---- MATERIAL
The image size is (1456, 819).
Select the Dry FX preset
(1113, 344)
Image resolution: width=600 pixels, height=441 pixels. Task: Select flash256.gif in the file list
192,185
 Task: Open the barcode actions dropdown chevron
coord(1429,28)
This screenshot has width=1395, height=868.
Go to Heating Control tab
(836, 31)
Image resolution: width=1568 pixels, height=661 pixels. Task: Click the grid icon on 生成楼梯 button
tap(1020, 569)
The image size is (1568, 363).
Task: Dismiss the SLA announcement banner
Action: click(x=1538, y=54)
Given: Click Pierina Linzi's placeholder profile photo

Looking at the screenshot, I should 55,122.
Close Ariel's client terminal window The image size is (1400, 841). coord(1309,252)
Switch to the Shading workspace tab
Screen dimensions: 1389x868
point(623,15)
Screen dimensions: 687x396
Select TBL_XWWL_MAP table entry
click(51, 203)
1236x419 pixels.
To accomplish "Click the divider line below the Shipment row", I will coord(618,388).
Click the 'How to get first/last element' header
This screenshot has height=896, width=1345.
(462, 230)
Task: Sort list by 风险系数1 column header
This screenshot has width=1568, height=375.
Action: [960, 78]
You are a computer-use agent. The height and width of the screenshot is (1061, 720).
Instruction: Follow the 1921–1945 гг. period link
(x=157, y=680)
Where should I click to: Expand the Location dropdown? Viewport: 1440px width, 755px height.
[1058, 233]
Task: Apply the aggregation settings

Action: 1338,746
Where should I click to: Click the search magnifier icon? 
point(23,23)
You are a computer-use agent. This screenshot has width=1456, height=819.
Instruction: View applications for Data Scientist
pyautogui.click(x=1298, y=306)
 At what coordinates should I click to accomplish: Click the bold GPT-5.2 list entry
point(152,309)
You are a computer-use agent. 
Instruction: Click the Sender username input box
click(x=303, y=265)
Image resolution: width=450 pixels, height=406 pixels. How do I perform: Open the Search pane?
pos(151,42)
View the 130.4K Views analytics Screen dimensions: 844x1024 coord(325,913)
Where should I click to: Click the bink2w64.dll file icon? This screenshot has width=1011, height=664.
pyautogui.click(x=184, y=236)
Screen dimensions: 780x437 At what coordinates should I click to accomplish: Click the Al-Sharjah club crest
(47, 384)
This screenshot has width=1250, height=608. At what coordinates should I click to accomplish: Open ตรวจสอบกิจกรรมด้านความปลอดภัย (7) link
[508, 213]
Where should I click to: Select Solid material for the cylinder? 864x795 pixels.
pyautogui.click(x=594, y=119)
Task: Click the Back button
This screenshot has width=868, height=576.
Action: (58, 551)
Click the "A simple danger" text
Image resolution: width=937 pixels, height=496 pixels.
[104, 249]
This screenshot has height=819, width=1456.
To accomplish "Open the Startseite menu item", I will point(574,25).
--------
**WORK REQUIRED**
Render every line of the data above as a Markdown table with the columns Row and Line. Number each line in order and leave out blank lines.

**TASK SOLUTION**
| Row | Line |
|---|---|
| 1 | The image size is (1456, 819). |
| 2 | Select the Dry FX preset |
| 3 | (1113, 344) |
| 4 | Image resolution: width=600 pixels, height=441 pixels. Task: Select flash256.gif in the file list |
| 5 | 192,185 |
| 6 |  Task: Open the barcode actions dropdown chevron |
| 7 | coord(1429,28) |
| 8 | This screenshot has width=1395, height=868. |
| 9 | Go to Heating Control tab |
| 10 | (836, 31) |
| 11 | Image resolution: width=1568 pixels, height=661 pixels. Task: Click the grid icon on 生成楼梯 button |
| 12 | tap(1020, 569) |
| 13 | The image size is (1568, 363). |
| 14 | Task: Dismiss the SLA announcement banner |
| 15 | Action: click(x=1538, y=54) |
| 16 | Given: Click Pierina Linzi's placeholder profile photo |
| 17 | Looking at the screenshot, I should 55,122. |
| 18 | Close Ariel's client terminal window The image size is (1400, 841). coord(1309,252) |
| 19 | Switch to the Shading workspace tab |
| 20 | Screen dimensions: 1389x868 |
| 21 | point(623,15) |
| 22 | Screen dimensions: 687x396 |
| 23 | Select TBL_XWWL_MAP table entry |
| 24 | click(51, 203) |
| 25 | 1236x419 pixels. |
| 26 | To accomplish "Click the divider line below the Shipment row", I will coord(618,388). |
| 27 | Click the 'How to get first/last element' header |
| 28 | This screenshot has height=896, width=1345. |
| 29 | (462, 230) |
| 30 | Task: Sort list by 风险系数1 column header |
| 31 | This screenshot has width=1568, height=375. |
| 32 | Action: [960, 78] |
| 33 | You are a computer-use agent. The height and width of the screenshot is (1061, 720). |
| 34 | Instruction: Follow the 1921–1945 гг. period link |
| 35 | (x=157, y=680) |
| 36 | Where should I click to: Expand the Location dropdown? Viewport: 1440px width, 755px height. |
| 37 | [1058, 233] |
| 38 | Task: Apply the aggregation settings |
| 39 | Action: 1338,746 |
| 40 | Where should I click to: Click the search magnifier icon?  |
| 41 | point(23,23) |
| 42 | You are a computer-use agent. This screenshot has width=1456, height=819. |
| 43 | Instruction: View applications for Data Scientist |
| 44 | pyautogui.click(x=1298, y=306) |
| 45 |  At what coordinates should I click to accomplish: Click the bold GPT-5.2 list entry |
| 46 | point(152,309) |
| 47 | You are a computer-use agent.  |
| 48 | Instruction: Click the Sender username input box |
| 49 | click(x=303, y=265) |
| 50 | Image resolution: width=450 pixels, height=406 pixels. How do I perform: Open the Search pane? |
| 51 | pos(151,42) |
| 52 | View the 130.4K Views analytics Screen dimensions: 844x1024 coord(325,913) |
| 53 | Where should I click to: Click the bink2w64.dll file icon? This screenshot has width=1011, height=664. |
| 54 | pyautogui.click(x=184, y=236) |
| 55 | Screen dimensions: 780x437 At what coordinates should I click to accomplish: Click the Al-Sharjah club crest |
| 56 | (47, 384) |
| 57 | This screenshot has width=1250, height=608. At what coordinates should I click to accomplish: Open ตรวจสอบกิจกรรมด้านความปลอดภัย (7) link |
| 58 | [508, 213] |
| 59 | Where should I click to: Select Solid material for the cylinder? 864x795 pixels. |
| 60 | pyautogui.click(x=594, y=119) |
| 61 | Task: Click the Back button |
| 62 | This screenshot has width=868, height=576. |
| 63 | Action: (58, 551) |
| 64 | Click the "A simple danger" text |
| 65 | Image resolution: width=937 pixels, height=496 pixels. |
| 66 | [104, 249] |
| 67 | This screenshot has height=819, width=1456. |
| 68 | To accomplish "Open the Startseite menu item", I will point(574,25). |